In [1]:
import requests
BASE_URL = 'http://localhost:5000'

def report(msg):
    requests.post(BASE_URL + '/spam/report',
             json={'message': msg}
            ).ok

def is_spam(vector):
    data = requests.get(BASE_URL + '/spam/detect',
                        params={'vector': ','.join(str(v) for v in vector)}
            ).json()
    return data['spam'], data['confidence']

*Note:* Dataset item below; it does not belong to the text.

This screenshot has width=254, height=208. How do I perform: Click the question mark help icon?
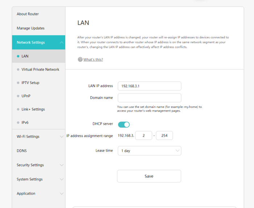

def get_word_vectors(indexes):
    data = requests.get(BASE_URL + '/words/vector',
                        params={'ids': ','.join(str(i) for i in indexes)}).json()
    return {int(k): v['vector'] for k,v in data['words'].items()}

def get_word_indexes():
    """return a dict of word to index."""
    content = requests.get(BASE_URL + '/words/list').content
    return {word: i for i, word in enumerate(content.split('\n'))}

In [128]:
WORD_INDEXES = get_word_indexes()


def calc_message(message):
    import random
    import numpy as np
    
    message = message.lower()
    
    indexes = [WORD_INDEXES[word] 
               for word in message.split(' ')
               if word in WORD_INDEXES]
    fakes = [random.randint(0, len(WORD_INDEXES)) for _ in range(20)]
    
    shuffled = indexes + fakes
    random.shuffle(shuffled)
    vectors = get_word_vectors(shuffled)
    
    vec_sum = sum(np.array(vectors[i]) for i in indexes).tolist()

    return vec_sum

In [38]:
def is_spam_message(msg):
    return is_spam(calc_message(msg))

In [136]:
spams = [
    'Hi are you looking for a sexy cool woman to spend time ,with well I,m lookin for a gentleman who still khowns how to treat a lady, I am here to u.http . G.lovendate.pw code: 605',
    'I offer you an exchange, you free register on my site http:\/\/rachelmel.pro\nConfirmation email and show me the screenshot. \nAfter that I\'ll send you my nude pics',
    '''Hi, do I know u? you just showed up in my kik hmm.. my friends warned me that there are many fake accounts and bots here, no offense, are u a real person? If you are a real person, you won't have any trouble liking my pic, will you;)? the one where I'm wearing a white swimming suit. This way I'll be convinced that you are real'''
]

good = [
    'Hi I am your mother and I love you',
    'Did you watch the movie last night?',
    'Whats up with all the weird clouds?',
]

In [114]:
# register spam messages
for msg in spams:
    for i in range(4):
        report(msg)

In [115]:
is_spam_message(good[2])

(False, 0.8641516840020381)

In [117]:
is_spam_message(spams[1])

(True, 1.0)

In [129]:
is_spam_message('Hey Doody What is up?')

(False, 0.6815927618764492)

In [138]:
>>> import re
>>> string = spams[2]
>>> pattern = re.compile("^\s+|\s*[, \.\?]\s*|\s+$")
>>> print([x for x in pattern.split(string) if x])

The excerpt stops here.